The Pink Roadhouse, Oodnadatta Roadhouse, in the outback of South Australia

A roadhouse in Australia is, in the broadest sense, a rest stop that includes a gas station and vehicle repair shop with an attached restaurant or café . Often there is also a post office in a roadhouse. These roadhouses are located on highways between cities for the transit traffic of trucks, buses and automobiles. In the restaurants or cafés, warm meals are offered to travelers and, due to the lack of infrastructure in less populated areas, they often offer overnight accommodation in connected motels or on campsites .

USA and Canada

In the USA and Canada is a roadhouse or roadhouse a restaurant or restaurant, where (especially at night) food is served. Most of these catering establishments also have a bar and offer music and dance or opportunities for competitions. As in Australia, most of the houses are along the highways outside the cities. In the past, the roadhouses also offered overnight accommodation, nowadays this is less and less the case.

Alaska and Yukon

Black Rapids Roadhouse in Alaska from 1902

In Alaska and on the Yukon River , roadhouses have been used since 1890 as stations for sled dogs , horses, snowshoe - and skiers, and hikers looking for a place to stay for hot meals and overnight stays. At the Klondike Highway , some of these historic roadhouse have been preserved. (See also: Robinson Roadhouse .) Nowadays the roadhouses of Alaska can be compared with those in the USA and Canada.

Culture: songs and films

The roadhouse were sung in many songs, such as by the rock group The Doors in 1969 in the Roadhouse Blues or the single of 1990, Lone Star Roadhouse , by Mick Taylor , also Roadhouses come in many Anglo-American films, such as in The Wild One with Marlon Brando and in the Easy Rider with Peter Fonda and Dennis Hopper .

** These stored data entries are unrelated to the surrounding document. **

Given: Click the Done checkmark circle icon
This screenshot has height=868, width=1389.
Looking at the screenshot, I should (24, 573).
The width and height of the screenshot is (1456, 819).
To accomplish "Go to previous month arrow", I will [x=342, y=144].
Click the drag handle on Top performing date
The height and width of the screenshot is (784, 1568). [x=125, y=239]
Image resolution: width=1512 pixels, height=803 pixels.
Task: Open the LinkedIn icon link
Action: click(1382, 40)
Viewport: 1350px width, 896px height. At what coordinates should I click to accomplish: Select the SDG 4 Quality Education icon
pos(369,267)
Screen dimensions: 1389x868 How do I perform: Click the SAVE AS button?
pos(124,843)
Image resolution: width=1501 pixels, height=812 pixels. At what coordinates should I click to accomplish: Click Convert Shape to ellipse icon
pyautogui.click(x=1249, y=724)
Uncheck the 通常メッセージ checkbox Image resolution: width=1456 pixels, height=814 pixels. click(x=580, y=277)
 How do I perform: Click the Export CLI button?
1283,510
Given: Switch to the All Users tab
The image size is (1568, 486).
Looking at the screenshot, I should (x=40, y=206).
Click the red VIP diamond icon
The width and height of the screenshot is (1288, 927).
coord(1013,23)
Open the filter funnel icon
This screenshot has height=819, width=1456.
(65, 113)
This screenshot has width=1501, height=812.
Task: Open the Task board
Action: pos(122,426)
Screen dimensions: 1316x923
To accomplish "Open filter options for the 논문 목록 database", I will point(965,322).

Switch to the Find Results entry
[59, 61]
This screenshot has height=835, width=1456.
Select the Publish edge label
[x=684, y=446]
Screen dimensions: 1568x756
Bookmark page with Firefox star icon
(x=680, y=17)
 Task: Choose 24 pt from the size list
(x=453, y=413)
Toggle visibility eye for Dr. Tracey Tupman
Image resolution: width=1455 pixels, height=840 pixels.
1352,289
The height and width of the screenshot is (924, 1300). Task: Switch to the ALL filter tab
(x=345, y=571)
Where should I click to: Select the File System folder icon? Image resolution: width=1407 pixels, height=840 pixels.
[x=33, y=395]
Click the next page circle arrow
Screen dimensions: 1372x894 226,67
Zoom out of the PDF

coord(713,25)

Several films have a relation to the Roadhouses, so Road House with Richard Widmark from 1948, Road House with Patrick Swayze from 1989 and its sequel Road House 2 from 2006. There is also the action film Roadhouse 66 from 1984 with Willem Dafoe .

There is a roadhouse band in the USA .

Many of the roadhouses are located on scenic sections of roads in the respective countries.